К.П.: Я бы ещё раз хотел проговорить, что возрасты не существуют по отдельности. Ребёнок предполагает взрослого, а взрослый предполагает ребёнка. А Форрест Гамп в отношении возрастного анализа представляет достаточно сложный случай. С одной стороны, он. безусловно, аниматор, с другой – та же девочка-даун.
А. С.: Да, абсолютная полнота и самодостаточность.
К.П.: Вероятно, представление предполагает сам механизм игры. Ты взрослый, ты трансцендентальный субъект, но ты представляешь, что тебе три года, ты притворяешься, ты передразниваешь, ты играешь.

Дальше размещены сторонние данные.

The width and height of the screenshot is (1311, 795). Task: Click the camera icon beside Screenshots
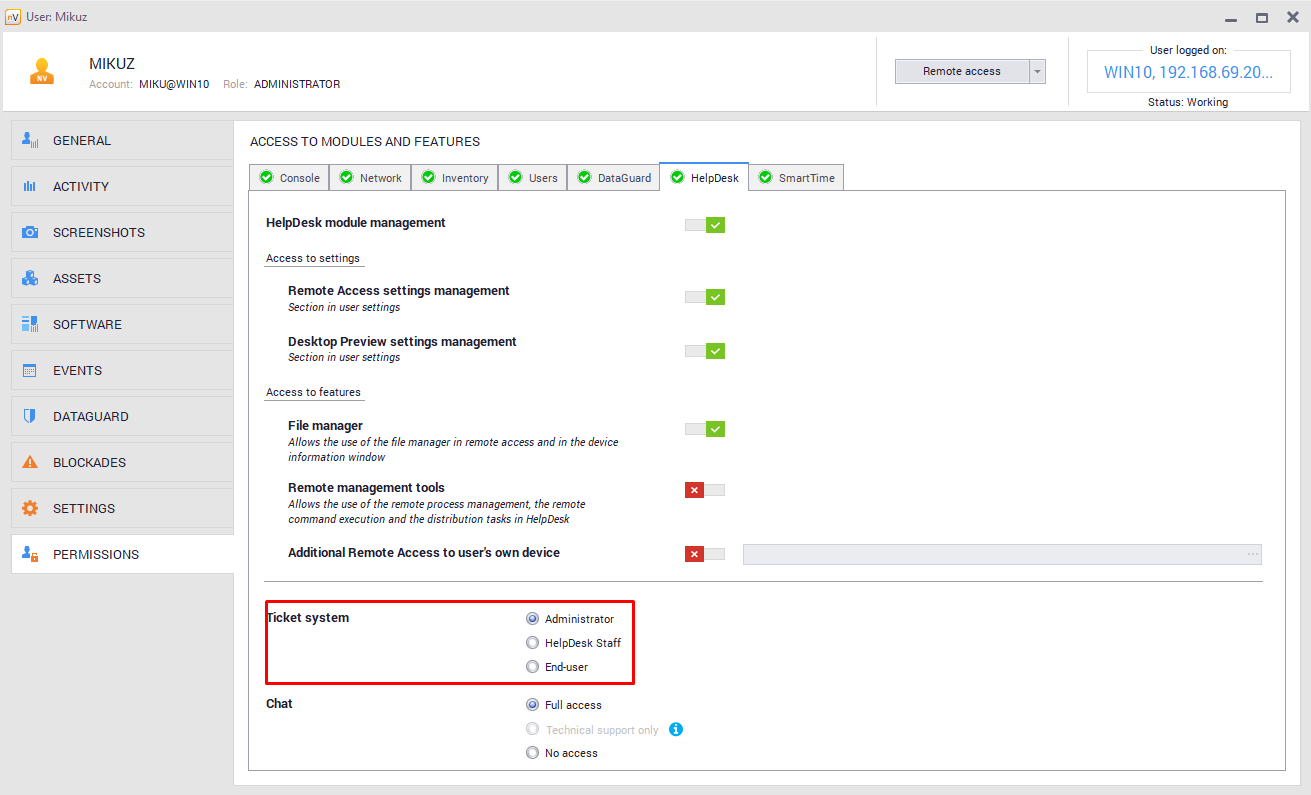pos(30,232)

Важно усвоить, что возрастные проблемы могут рассматриваться и с точки зрения философии истории и философии культуры. «Молодой народ», «детство цивилизации» – это не просто метафоры. Варваризация и инфантилизация должны нами быть восприняты в плане философии культуры. Пугающая параллель между нашим временем и поздним Римом обнаруживается и в повышенном интересе к уродцам, даунам, к отклонениям, которые вдруг занимают центральное место. И идейное напряжение проблематично, например, в беспредметном искусстве идейное напряжение гораздо выше, чем в предметном. Но это серьезная плата.
Кстати, анализ многотысячелетней первобытной культуры показывает, что там присутствуют те же проблемы. Сначала долго время повторяются темы женского тела («палеолитические Венеры»), представляющие весьма абстрактные изображения женского начала, которые фактически сводятся к символам женскости. Затем искусство возвращается к натуралистическим формам. И эта общая структура повторяется из тысячелетия в тысячелетие.